**Word and element location data**
##########

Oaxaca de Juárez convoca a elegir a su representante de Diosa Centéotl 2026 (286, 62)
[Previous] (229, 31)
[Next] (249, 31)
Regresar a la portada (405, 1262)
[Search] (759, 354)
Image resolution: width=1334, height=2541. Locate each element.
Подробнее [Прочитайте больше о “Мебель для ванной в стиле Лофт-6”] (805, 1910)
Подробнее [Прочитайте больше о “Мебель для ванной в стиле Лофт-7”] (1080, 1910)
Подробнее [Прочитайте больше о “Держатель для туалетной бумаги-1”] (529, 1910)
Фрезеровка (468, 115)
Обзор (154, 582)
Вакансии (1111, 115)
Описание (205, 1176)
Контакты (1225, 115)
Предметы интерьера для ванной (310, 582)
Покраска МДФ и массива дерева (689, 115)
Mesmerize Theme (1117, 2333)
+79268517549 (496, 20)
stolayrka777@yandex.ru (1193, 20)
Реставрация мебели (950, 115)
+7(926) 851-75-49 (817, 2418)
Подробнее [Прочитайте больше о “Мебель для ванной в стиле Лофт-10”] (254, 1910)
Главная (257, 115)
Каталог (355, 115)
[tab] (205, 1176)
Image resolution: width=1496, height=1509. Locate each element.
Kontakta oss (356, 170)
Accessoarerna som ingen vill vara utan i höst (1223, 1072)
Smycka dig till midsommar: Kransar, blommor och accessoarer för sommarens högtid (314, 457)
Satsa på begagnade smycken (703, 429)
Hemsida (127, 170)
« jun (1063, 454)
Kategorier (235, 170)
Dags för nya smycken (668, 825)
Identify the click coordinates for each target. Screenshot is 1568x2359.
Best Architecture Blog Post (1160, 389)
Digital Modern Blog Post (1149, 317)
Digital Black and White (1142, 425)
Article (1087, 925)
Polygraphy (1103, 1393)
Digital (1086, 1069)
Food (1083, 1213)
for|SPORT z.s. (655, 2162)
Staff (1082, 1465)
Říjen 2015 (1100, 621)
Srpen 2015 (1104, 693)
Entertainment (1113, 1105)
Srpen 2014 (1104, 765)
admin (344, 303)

##########

**Work to be completed**
Could you rewrite the records above, replacing "Locate" with "Find" wherever it occurs and leaving everything else unchanged?

**Final answer**
Oaxaca de Juárez convoca a elegir a su representante de Diosa Centéotl 2026 (286, 62)
[Previous] (229, 31)
[Next] (249, 31)
Regresar a la portada (405, 1262)
[Search] (759, 354)
Image resolution: width=1334, height=2541. Find each element.
Подробнее [Прочитайте больше о “Мебель для ванной в стиле Лофт-6”] (805, 1910)
Подробнее [Прочитайте больше о “Мебель для ванной в стиле Лофт-7”] (1080, 1910)
Подробнее [Прочитайте больше о “Держатель для туалетной бумаги-1”] (529, 1910)
Фрезеровка (468, 115)
Обзор (154, 582)
Вакансии (1111, 115)
Описание (205, 1176)
Контакты (1225, 115)
Предметы интерьера для ванной (310, 582)
Покраска МДФ и массива дерева (689, 115)
Mesmerize Theme (1117, 2333)
+79268517549 (496, 20)
stolayrka777@yandex.ru (1193, 20)
Реставрация мебели (950, 115)
+7(926) 851-75-49 (817, 2418)
Подробнее [Прочитайте больше о “Мебель для ванной в стиле Лофт-10”] (254, 1910)
Главная (257, 115)
Каталог (355, 115)
[tab] (205, 1176)
Image resolution: width=1496, height=1509. Find each element.
Kontakta oss (356, 170)
Accessoarerna som ingen vill vara utan i höst (1223, 1072)
Smycka dig till midsommar: Kransar, blommor och accessoarer för sommarens högtid (314, 457)
Satsa på begagnade smycken (703, 429)
Hemsida (127, 170)
« jun (1063, 454)
Kategorier (235, 170)
Dags för nya smycken (668, 825)
Identify the click coordinates for each target. Screenshot is 1568x2359.
Best Architecture Blog Post (1160, 389)
Digital Modern Blog Post (1149, 317)
Digital Black and White (1142, 425)
Article (1087, 925)
Polygraphy (1103, 1393)
Digital (1086, 1069)
Food (1083, 1213)
for|SPORT z.s. (655, 2162)
Staff (1082, 1465)
Říjen 2015 (1100, 621)
Srpen 2015 (1104, 693)
Entertainment (1113, 1105)
Srpen 2014 (1104, 765)
admin (344, 303)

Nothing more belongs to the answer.